Chashma Ayub: A Fonte Sagrada e o Mausoléu Histórico de Bucara

 

Chashma Ayub
Mausoléu Chashmah-Ayyub • Chashmai Ayyub
Informações gerais
Tipomausoléu e museu
Construçãoc.século XII
PromotorArslano Cã; Tamerlão
Religiãoislão
Geografia
PaísUsbequistão
CidadeBucara
Coordenadas39° 46′ 42″ N, 64° 24′ 09″ L
Localização em mapa dinâmico

Chashma Ayub (em usbeque: Chashmai Ayyub), também chamado Mausoléu Chashmah-Ayyub é um monumento situado em Bucara, Usbequistão, onde supostamente está sepultado o profeta (Ayub no Alcorão). O seu nome significa "Fonte de Jó" ou "Poço de Jó" e está relacionado com uma lenda segundo a qual o profeta teria visitado o local onde vários séculos depois seria fundada a cidade de Bucara, numa altura de grande seca e, batendo com o seu cajado no chão, fez brotar uma nascente cuja água ainda hoje muitos acreditam ter poderes curativos.[1] Desde 2008 que o mausoléu é candidato a Património Mundial da UNESCO.[2]
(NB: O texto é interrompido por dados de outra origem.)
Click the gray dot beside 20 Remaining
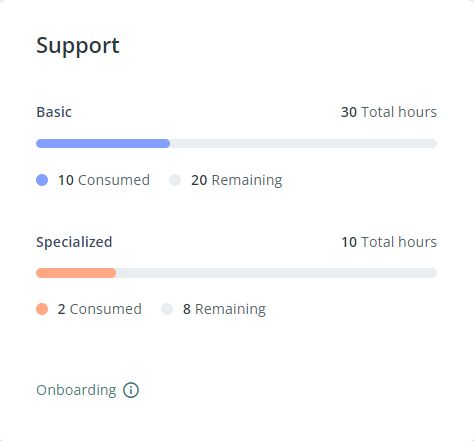The width and height of the screenshot is (474, 441). (x=175, y=180)
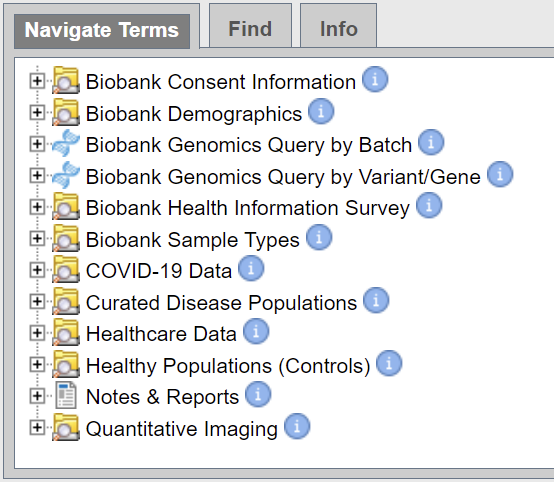Expand the Healthcare Data plus box
The height and width of the screenshot is (482, 554).
(x=37, y=333)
Situa-se no centro dum antigo cemitério,[2] a algumas centenas de metros do Mausoléu Samânida e junto ao moderno Complexo Memorial Al-Bukhari. Continua a ser um local de peregrinação, apesar de nele funcionar o Museu do Abastecimento de Água, no qual é apresentada a história do abastecimento de água em Bucara, desde os tempos do emirado em que aguadeiros vendiam peles de animais cheios de água livre de vermes, até aos ambiciosos projetos soviéticos dos canais Amu-Bucara e Bucara-Samarcanda.[1]

História e arquitetura

Segundo algumas fontes, cuja fiabilidade é questionável, a cidade de Bucara teria crescido em redor do local sagrado do poço de Jó e este poderá ter contribuído para o surgimento da comunidade judaica da cidade (os judeus bukharan).[3] É quase certo que o profeta Jó não esteja sepultado em Chashma Ayub. Na realidade há vários locais que alegadamente são o túmulo de Jó. No Usbequistão, além do Chashma Ayub de Bucara existem mais dois mausoléus de Jó, um deles também chamado Chashma Ayub, situado na aldeia de Khayriabad, no distrito de Vobkent.[4] No entanto, o Chashma Ayub de Bucara tem alguns túmulos de santos muçulmanos. O mais antigo e mais reverenciado é o de Hajji Hafiz Gujori, um teólogo que se notabilizou no estudos de hádices, autor de vários tratados históricos, que ali teria sido sepultado em 1022.[5]

O edifício foi originalmente construído no século XII, durante o reinado do cã caracânida Arslano Cã (r. 1102–1129).[1] Há uma inscrição que atesta uma reconstrução no Ano da Hégira 605 (1208 ou 1209 no calendário gregoriano).[2] No entanto o que existe atualmente resulta principalmente das reconstruções de Tamerlão (r. 1370–1405) e seguintes.[1]

O edifício, de aspeto muito austero, assemelha-se a uma fortaleza.[1] A planta é retangular, orientada na direção leste-oeste, e é composto por quatro câmaras,[6] cada uma delas coberta com uma cúpula, construídas em épocas e estilos diferentes. A cúpula mais antiga foi erigida por Tamerlão sobre o túmulo e é cónica, de estilo corásmio, o que é muito incomum na Transoxiana. Essa forma incomum deve-se possivelmente a ter sido projetada por um arquiteto da Corásmia, capturado por Tamerlão na sua campanha de 1379 contra Gurganje, que se terá inspirado nas tendas dos nómadas da Corásmia. Por baixo da cúpula cónica exterior há outra cúpula interior mais recente,[1] com muqarnas,[6] pelo que vista do interior ela é muito semelhante às outras cúpulas que foram adicionadas no século XVI.[1]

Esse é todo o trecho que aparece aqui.